Member states of the International Maritime Organization (IMO) have decided to delay by one year the vote on implementing a carbon tax for maritime transport, following diplomatic pressure from the United States. This measure was initially scheduled for adoption during the October session in London to impose a financial charge on carbon dioxide emissions from the global shipping sector.
An American pushback against international regulation
President Donald Trump’s administration intensified its outreach to several delegations to block the implementation of the tax, arguing that it would harm the competitiveness of US trade. Washington reportedly threatened certain countries with new trade tariffs and administrative delays for their seafarers.

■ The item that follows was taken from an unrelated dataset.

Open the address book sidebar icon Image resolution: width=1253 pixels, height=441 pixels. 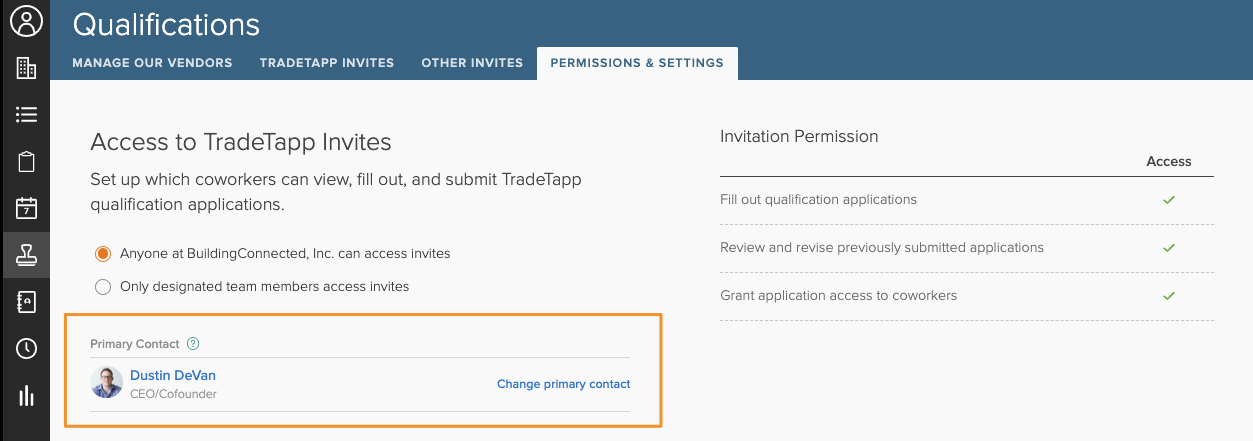pyautogui.click(x=26, y=302)
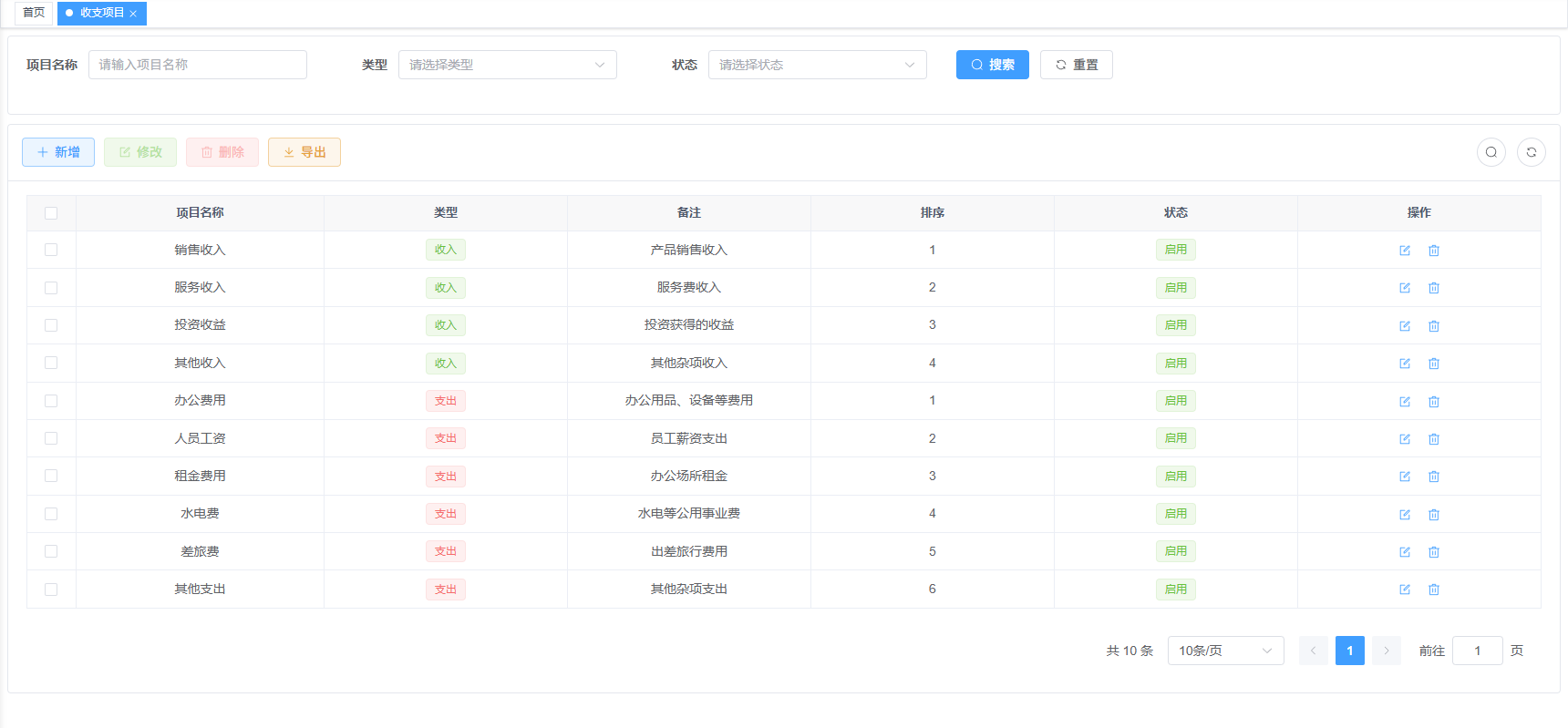Image resolution: width=1568 pixels, height=728 pixels.
Task: Close the 收支项目 tab
Action: [133, 14]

On his platform Truth Social, Donald Trump described the measure as a “Global Green New Scam Tax,” urging states to vote against the proposed text.

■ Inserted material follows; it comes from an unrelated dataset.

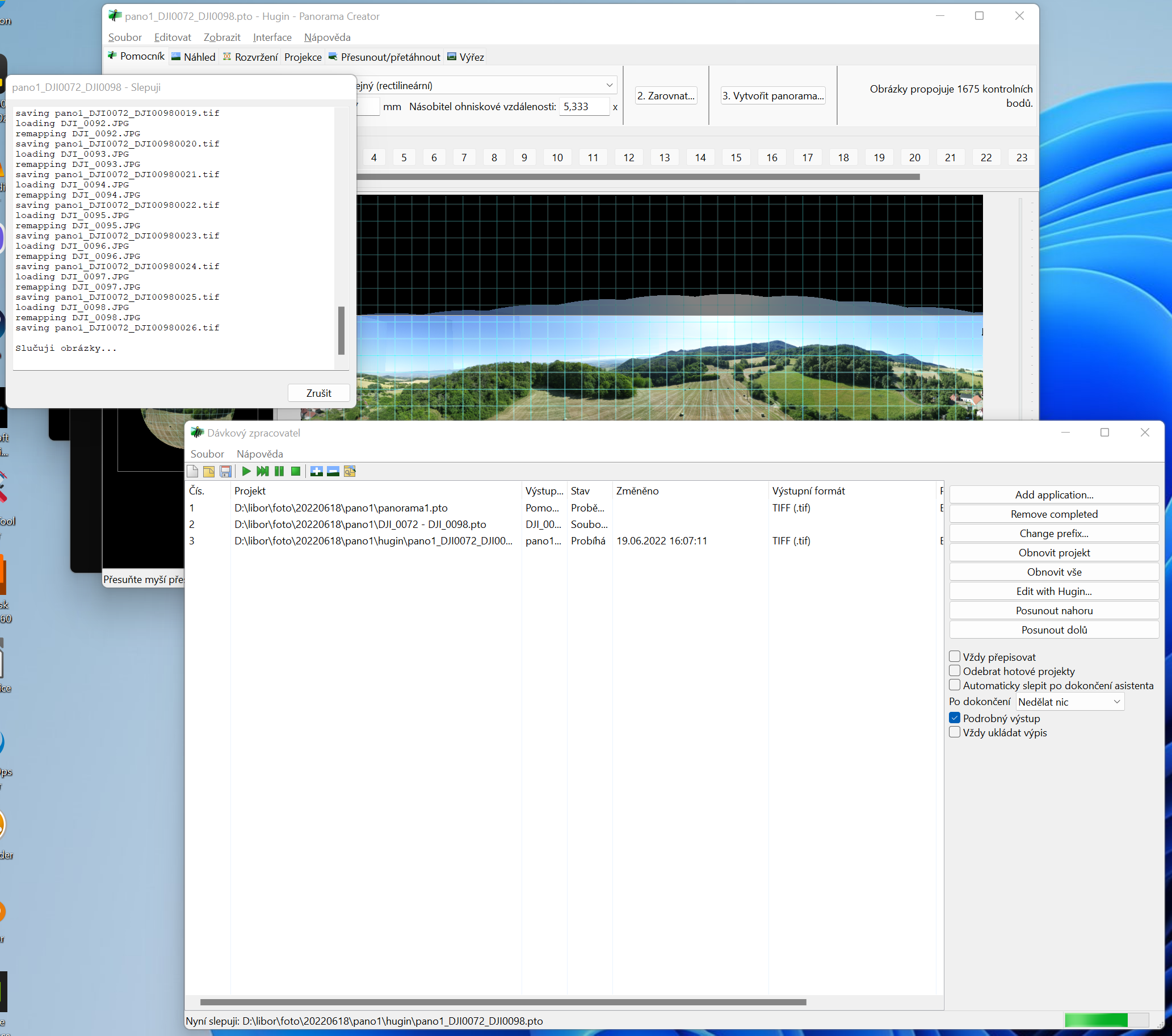Open the Po dokončení Nedělat nic dropdown
The width and height of the screenshot is (1172, 1036).
(1069, 702)
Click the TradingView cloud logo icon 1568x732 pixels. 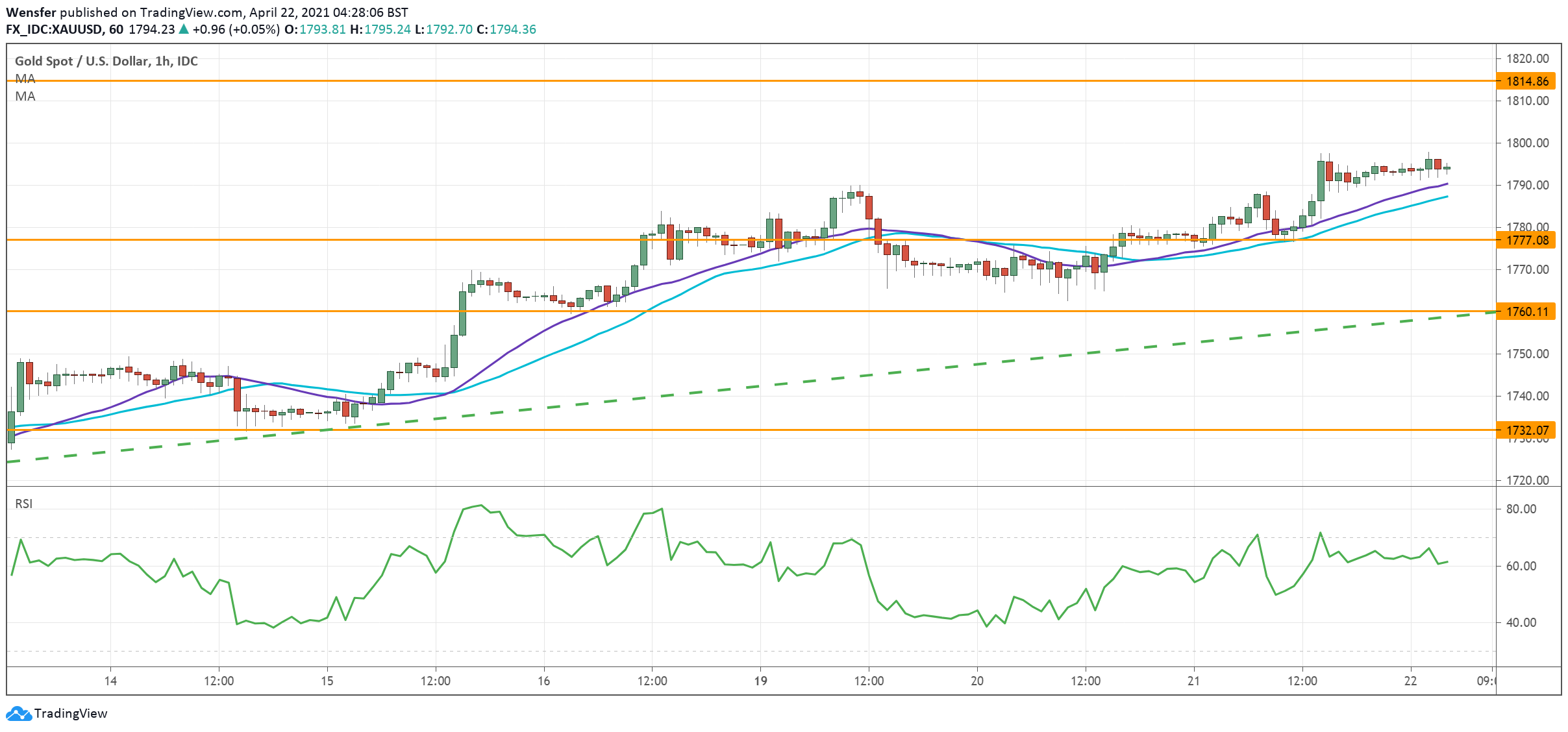(x=18, y=714)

Mixed reactions within the maritime sector
The decision to delay the vote drew strong reactions from maritime stakeholders and European political leaders. Thomas A. Kazakos, Secretary General of the International Chamber of Shipping, expressed regret over the suspension, noting that regulatory uncertainty is slowing down essential investments in fleet modernisation. According to Rico Luman, Senior Transport Economist at ING, the economic impact of the tax on consumer prices would have been limited, as transport costs represent only a marginal share of final product prices.
A diplomatic setback ahead of COP30
This postponement comes just weeks before the COP30 climate summit, scheduled to take place in Brazil, where countries are expected to present new emission reduction plans for the 2035 horizon. The lack of agreement within the IMO risks weakening international discussions, as emissions from maritime transport and aviation are not covered under the Paris Agreement. Several European representatives voiced concern over the US strategy, which could undermine multilateral cooperation on climate issues.
The IMO’s carbon neutrality framework, developed over several years of international consultation, had previously been supported by the United States under the former administration. Washington’s shift in position marks a break in global energy diplomacy and could affect the balance of upcoming negotiations.